Project Pure Poncho is a 455ci engine that is being bored and stroked to 467 ci and built to test parts and combinations. Its purpose is to help our readers make decisions for their applications before incurring any expense or expending any effort. The first three installments were an in-depth analysis of the machining procedures that were executed by the well-known Pontiac team of Bob and Craig Wise at RaceKrafters Automotive Machine.
The project is a group effort that combines the Wise brothers machining and building skills with high-performance engine components sourced from Summit Racing Equipment, including those from MSD, Holley, Canton, Melling, Edelbrock, ARP, Fel-Pro, Cloyes, and Mr. Gasket. Butler Performance stepped up with the forged 4.25-inch stroke reciprocating assembly, front cover, and valley pan, and ARP contributed a main stud kit.
We wanted to build a combo that would be representative of what a reader would build. It has to run on pump gas and be realistic regarding cost, yet be a real stump-puller. Decisions were based on what was most practical for a given situation. For instance, once we realized our stock 455 crank was toast, we decided that if we were going to invest in a new reciprocating assembly anyway, it made sense to step up to a stroker combination.
We kept it simple regarding the heads and stuck with a set of tried and true cast-iron 6Xs, but RaceKrafters did port them to flow 250 cfm and did a state-of-the-art valve job to fully exploit their flow potential.
The Comp Cams hydraulic roller cam (duration at 0.050: 224/230, lift 0.552/0.561) was prelubed with engine oil by Craig prior to being carefully slid into the block. A high-pressure cam lubricant is not required with a roller valve lifter, since no break-in is necessary as with a flat-tappet design.
With the cam, we took advantage of more modern technology and went with a hydraulic roller over a hydraulic flat-tappet in an effort to achieve our power goal of at least 1 hp per cubic inch, while retaining maximum driveability. The more aggressive ramp design of the roller cam aids both causes.
As with any project when it came closer to fruition, the level of excitement increased exponentially (we are no different than you). Then the day finally arrived when HPP would work with Craig Wise to assemble the Mule engine. It would no longer be a group of perfectly machined parts but instead a synergy of components in one mass, all working efficiently to convert chemical to mechanical energy.

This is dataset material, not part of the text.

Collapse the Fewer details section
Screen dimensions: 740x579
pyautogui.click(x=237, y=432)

When building an engine, there are many steps that often overlap and may be redundant. For example, much of the measuring is performed during the machine steps, but prior to that, the parts need to be qualified, such as the pistons and crankshaft. Thus, it’s impossible to include in this primer every exact procedure that was executed for this to become a running engine, as it would consume the entire issue of the magazine.

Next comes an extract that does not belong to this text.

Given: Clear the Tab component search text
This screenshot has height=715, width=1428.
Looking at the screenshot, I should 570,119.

When installing a cam, it’s always a good idea to guide it through the lifter valley so as to not nick or scratch any of the cam bearings, as Craig illustrates. Often a novice damages a cam bearing during the installation. Cam bearing clearance was set at 0.003-inch. Craig prefers to put the cam in first. He explains: “If you assemble the bottom end first and then find a cam bearing issue, you have to take the whole bottom-end apart again.”

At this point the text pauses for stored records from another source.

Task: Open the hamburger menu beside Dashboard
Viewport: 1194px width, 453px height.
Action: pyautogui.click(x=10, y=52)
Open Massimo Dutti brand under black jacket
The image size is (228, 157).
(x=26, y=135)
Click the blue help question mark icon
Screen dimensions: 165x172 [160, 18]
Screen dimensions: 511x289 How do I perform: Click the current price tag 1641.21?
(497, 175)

In this manner, when properly building an engine, there is both a pre-assembly and a final assembly. We photographed and were present for the final assembly, but there was some overlap in the pre-assembly procedure due to the workflow. For this reason, if you closely study the images you may see that at one point a part is in place and then in the next shot it is removed. That is due to the steps taken, which may have required the part to be temporally installed but was then removed to wait for final assembly.
During a pre-assembly, all of the parts are trial fitted and measurements or machining that is required to adjust clearances or modify a part to work properly in the application are performed along with eliminating any other obstacles. That is the difference between a custom-built and blueprinted engine versus one that is mass-produced. A volume-built engine is machined to a standard specification, and the parts are simply taken from the box and installed with no further examination or adjustment.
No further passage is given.